Race boss puts faith in schools
PUBLISHED: 17:30 26 March 2008 | UPDATED: 09:36 23 August 2010
A RACE worker has backed proposals unveiled by the country s biggest teaching union this week to invite priests from minority faiths into state schools. The National Union of Teachers (NUT) formally adopted proposals to bring in imams, rabbis and priests
A RACE worker has backed proposals unveiled by the country's biggest teaching union this week to invite priests from minority faiths into state schools.
The National Union of Teachers (NUT) formally adopted proposals to bring in imams, rabbis and priests to teach students religion in its annual conference on Monday.
Dev Sharma, director of North West Kent Racial Equality Council, says the measures would help to bring children of different backgrounds together.
He said: "I support the idea, I think it would be good for community cohesion. I am all for schools making provisions for all different faiths.
"At the moment a lot of people from other faiths are having mostly Christian-based education and if they can put up with it then I can't see anything wrong with students from Christian backgrounds learning about other faiths.
"It would give students from other faiths a sense of belonging to the school and to the community."
There is concern, however, that in offering religious instruction in particular faiths in place of the more open-minded approach found in the RE lessons provided in the current curriculum, schools would be stepping outside of their role as educational institutions.
Brian Chadwick, general secretary of Gravesham Teachers Association, said: "As far as I'm concerned there is already provision for children to learn about different religions in the curriculum.

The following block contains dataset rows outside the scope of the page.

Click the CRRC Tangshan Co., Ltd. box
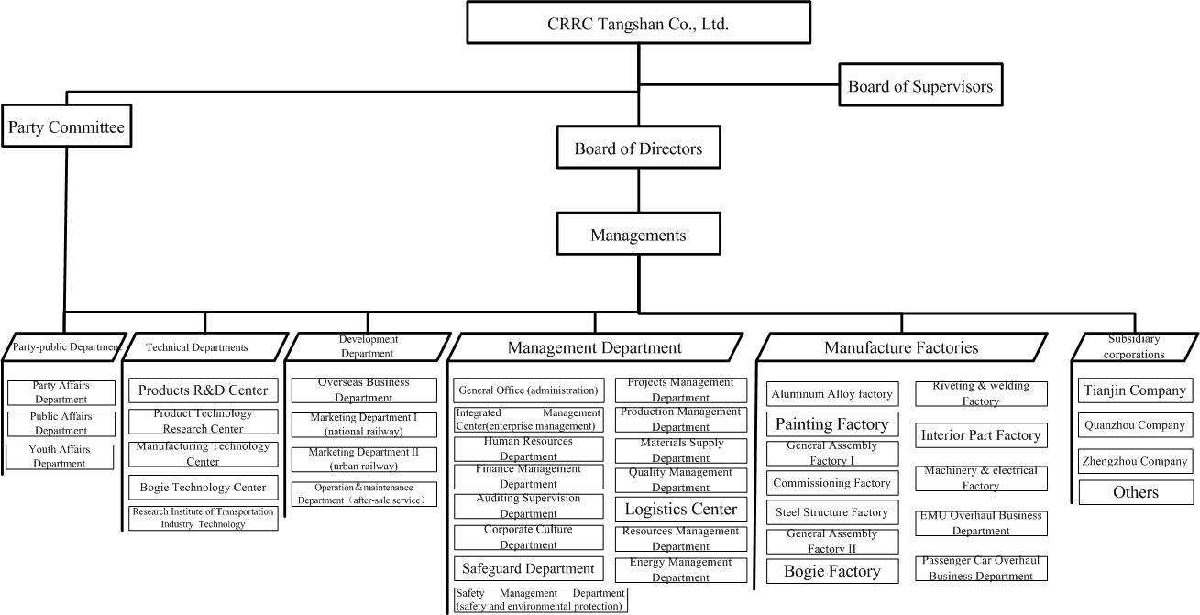638,23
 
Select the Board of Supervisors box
919,86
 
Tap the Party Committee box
66,127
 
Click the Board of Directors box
638,148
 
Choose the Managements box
638,235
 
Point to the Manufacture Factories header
901,347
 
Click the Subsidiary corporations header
1134,346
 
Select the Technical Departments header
197,347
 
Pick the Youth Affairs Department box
61,456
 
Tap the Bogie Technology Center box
203,488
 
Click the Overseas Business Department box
364,390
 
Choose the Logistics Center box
680,509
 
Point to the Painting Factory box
831,423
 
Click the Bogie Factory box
831,571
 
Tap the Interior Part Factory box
981,435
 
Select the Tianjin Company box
1135,390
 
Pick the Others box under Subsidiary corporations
1135,492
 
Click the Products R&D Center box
203,390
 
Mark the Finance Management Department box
528,477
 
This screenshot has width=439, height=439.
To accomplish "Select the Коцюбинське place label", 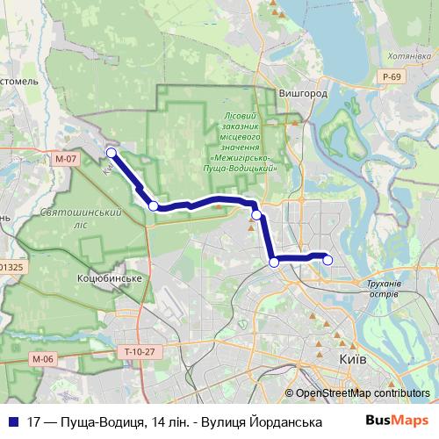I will pyautogui.click(x=110, y=277).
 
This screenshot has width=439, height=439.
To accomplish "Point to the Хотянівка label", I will pyautogui.click(x=401, y=54).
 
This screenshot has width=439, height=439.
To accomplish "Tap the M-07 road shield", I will pyautogui.click(x=65, y=160).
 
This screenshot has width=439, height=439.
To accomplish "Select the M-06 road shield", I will pyautogui.click(x=42, y=358).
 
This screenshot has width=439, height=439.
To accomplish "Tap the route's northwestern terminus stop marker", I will pyautogui.click(x=112, y=153).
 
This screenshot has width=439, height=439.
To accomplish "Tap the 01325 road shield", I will pyautogui.click(x=11, y=266).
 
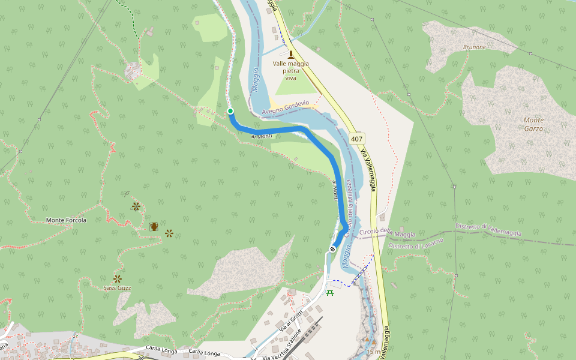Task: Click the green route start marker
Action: pyautogui.click(x=230, y=111)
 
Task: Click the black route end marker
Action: pyautogui.click(x=332, y=248)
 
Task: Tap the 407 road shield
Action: pyautogui.click(x=357, y=139)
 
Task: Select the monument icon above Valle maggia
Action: pyautogui.click(x=291, y=55)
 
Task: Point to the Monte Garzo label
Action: pyautogui.click(x=533, y=124)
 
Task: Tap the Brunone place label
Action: pyautogui.click(x=474, y=47)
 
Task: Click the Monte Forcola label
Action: pyautogui.click(x=66, y=220)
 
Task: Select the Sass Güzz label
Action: pyautogui.click(x=117, y=288)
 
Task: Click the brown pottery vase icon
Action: pyautogui.click(x=154, y=226)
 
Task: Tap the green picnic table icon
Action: pyautogui.click(x=329, y=292)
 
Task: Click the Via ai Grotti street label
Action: pyautogui.click(x=291, y=321)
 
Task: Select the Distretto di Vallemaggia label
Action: pyautogui.click(x=488, y=230)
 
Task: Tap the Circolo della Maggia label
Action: pyautogui.click(x=388, y=233)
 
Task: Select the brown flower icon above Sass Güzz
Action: pyautogui.click(x=118, y=278)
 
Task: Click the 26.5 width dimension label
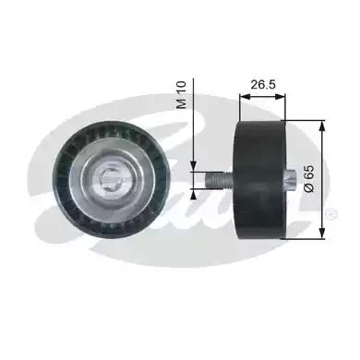click(x=263, y=84)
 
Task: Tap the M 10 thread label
click(x=182, y=95)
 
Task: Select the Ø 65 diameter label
click(x=309, y=178)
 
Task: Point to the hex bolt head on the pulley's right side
click(x=290, y=181)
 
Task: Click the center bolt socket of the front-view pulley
click(x=112, y=181)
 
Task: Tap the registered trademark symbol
click(x=331, y=214)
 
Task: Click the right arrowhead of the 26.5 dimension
click(x=281, y=97)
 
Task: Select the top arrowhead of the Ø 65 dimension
click(x=322, y=126)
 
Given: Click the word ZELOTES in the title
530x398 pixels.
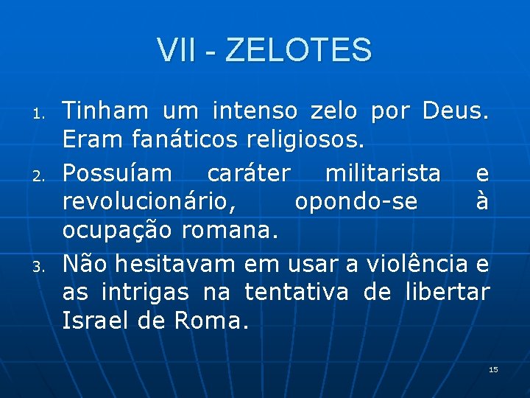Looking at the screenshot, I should pyautogui.click(x=299, y=51).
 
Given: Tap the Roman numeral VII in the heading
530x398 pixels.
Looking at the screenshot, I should pyautogui.click(x=175, y=51).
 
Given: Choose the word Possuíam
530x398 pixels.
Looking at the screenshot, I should pyautogui.click(x=116, y=172).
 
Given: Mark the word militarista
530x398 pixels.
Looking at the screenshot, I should pyautogui.click(x=383, y=172).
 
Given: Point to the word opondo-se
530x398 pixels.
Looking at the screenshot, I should pyautogui.click(x=356, y=202).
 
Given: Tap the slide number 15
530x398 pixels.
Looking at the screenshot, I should pyautogui.click(x=493, y=369).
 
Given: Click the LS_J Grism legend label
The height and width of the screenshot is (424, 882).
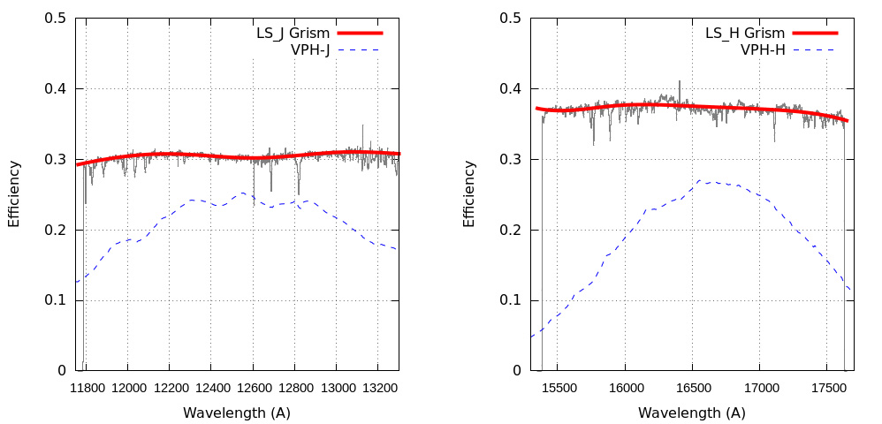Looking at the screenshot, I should pyautogui.click(x=293, y=33).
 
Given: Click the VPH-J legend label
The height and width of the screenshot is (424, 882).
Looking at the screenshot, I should pyautogui.click(x=310, y=49).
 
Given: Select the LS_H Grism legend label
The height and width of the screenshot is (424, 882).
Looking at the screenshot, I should pyautogui.click(x=745, y=33).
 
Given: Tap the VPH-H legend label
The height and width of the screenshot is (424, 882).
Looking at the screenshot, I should pyautogui.click(x=763, y=49).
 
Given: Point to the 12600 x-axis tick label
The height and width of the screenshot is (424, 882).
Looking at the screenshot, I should pyautogui.click(x=253, y=387).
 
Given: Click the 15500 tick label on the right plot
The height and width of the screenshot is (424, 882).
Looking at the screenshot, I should pyautogui.click(x=559, y=387).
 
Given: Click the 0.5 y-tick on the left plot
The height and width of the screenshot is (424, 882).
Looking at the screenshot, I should pyautogui.click(x=56, y=18).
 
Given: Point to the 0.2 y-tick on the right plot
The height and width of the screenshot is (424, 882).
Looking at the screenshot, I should pyautogui.click(x=510, y=230).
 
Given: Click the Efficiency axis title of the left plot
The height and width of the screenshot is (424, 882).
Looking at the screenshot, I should pyautogui.click(x=14, y=193).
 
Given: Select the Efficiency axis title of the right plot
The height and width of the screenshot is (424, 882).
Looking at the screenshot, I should pyautogui.click(x=469, y=193).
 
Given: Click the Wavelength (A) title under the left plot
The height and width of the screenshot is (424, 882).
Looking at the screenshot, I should pyautogui.click(x=237, y=413).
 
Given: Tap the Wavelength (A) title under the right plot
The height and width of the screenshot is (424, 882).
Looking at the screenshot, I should pyautogui.click(x=692, y=413).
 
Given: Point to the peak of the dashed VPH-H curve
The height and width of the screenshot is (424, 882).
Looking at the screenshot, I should pyautogui.click(x=700, y=180).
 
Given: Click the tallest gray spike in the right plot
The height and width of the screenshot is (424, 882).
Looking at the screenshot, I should pyautogui.click(x=680, y=81).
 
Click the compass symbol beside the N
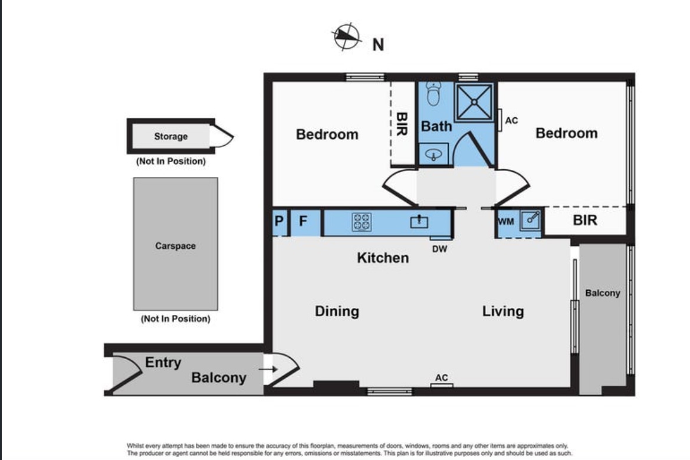point(346,37)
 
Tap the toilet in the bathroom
point(433,94)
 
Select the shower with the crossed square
point(474,102)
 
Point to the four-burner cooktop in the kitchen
point(362,222)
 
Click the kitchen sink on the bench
point(419,221)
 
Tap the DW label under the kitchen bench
point(439,249)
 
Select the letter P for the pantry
point(279,221)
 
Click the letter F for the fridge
point(303,221)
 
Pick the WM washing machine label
point(506,221)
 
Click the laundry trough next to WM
point(530,219)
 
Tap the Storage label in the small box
point(171,136)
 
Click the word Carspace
point(175,245)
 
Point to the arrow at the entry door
point(268,369)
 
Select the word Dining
point(337,311)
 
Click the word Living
point(503,311)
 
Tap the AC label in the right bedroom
point(511,121)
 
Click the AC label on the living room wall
point(441,377)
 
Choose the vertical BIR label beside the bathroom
point(402,124)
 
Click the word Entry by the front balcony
point(163,363)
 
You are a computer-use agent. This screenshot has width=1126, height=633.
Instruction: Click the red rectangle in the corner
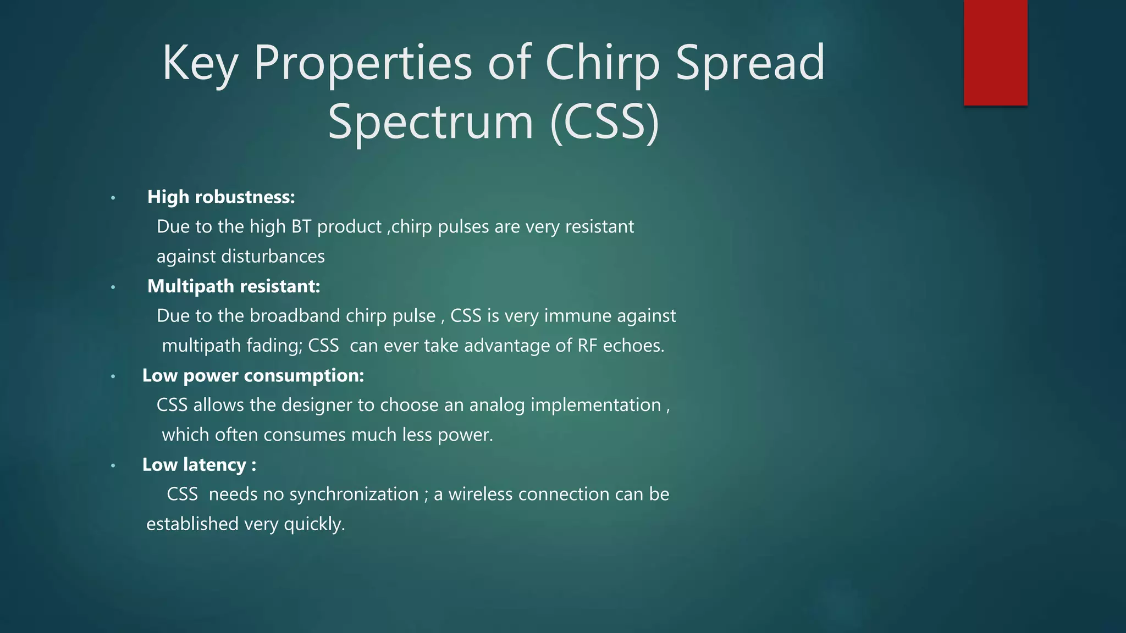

"I suppose the union's view is that the representatives of various faiths who have a certain status in the local community would bring in some authority but there's a very important difference between educating children and instructing them on religion. Certainly instruction should not take place."
The radical plans also include the liberalisation of the traditional Christian-based assembly to include other religions, the serving of meals that meet various religious requirements, such as halal and kosher meats, and the provision of private prayer rooms.
There was also a call for greater flexibility with regards to school uniforms to allow children to wear religious jewellery or headscarves.
Mr Sharma added: "There should be a relaxation of the uniform rules. It doesn't make a Sikh student a lesser student because he wears a turban and it doesn't make a Muslim girl a lesser student for wearing a hijab."